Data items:
|---|

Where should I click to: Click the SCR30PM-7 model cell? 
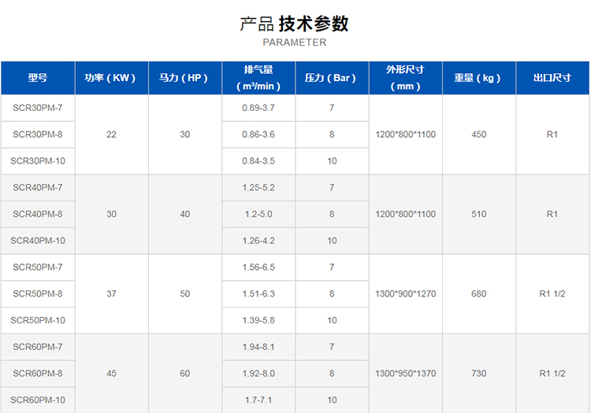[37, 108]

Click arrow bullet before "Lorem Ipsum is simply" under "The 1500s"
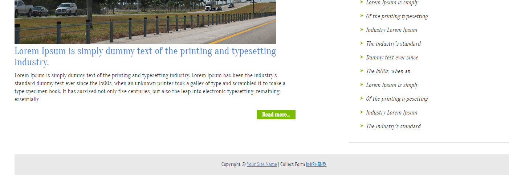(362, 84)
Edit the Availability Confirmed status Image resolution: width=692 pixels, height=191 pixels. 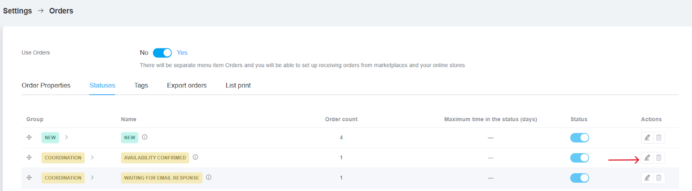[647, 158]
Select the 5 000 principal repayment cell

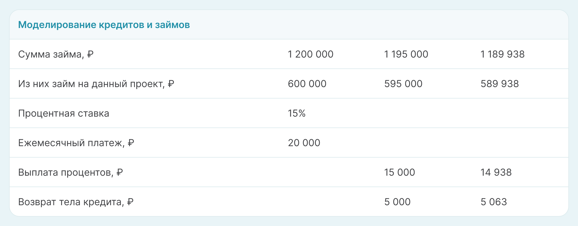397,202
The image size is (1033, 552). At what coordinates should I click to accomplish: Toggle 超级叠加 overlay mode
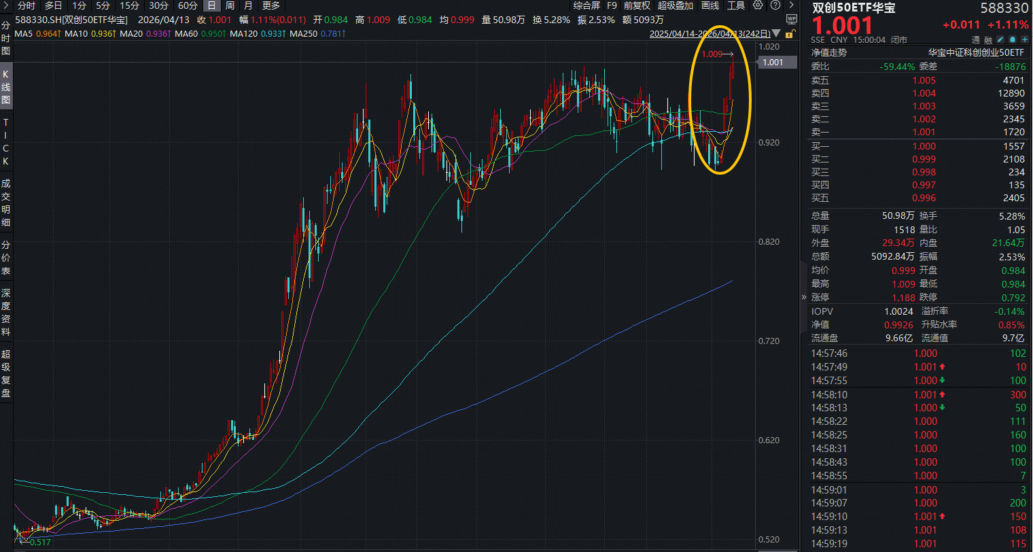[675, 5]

|---|

- [WHAT THE TASK ASKS]: Return, unchanged, the lines of the data from the line containing "The image size" through the end of the data, including both ends. Leave the pictures out of your reply.

- [RESULT OF THE TASK]:
The image size is (1033, 552). At what coordinates should I click to accomplish: Toggle 超级叠加 overlay mode
[675, 5]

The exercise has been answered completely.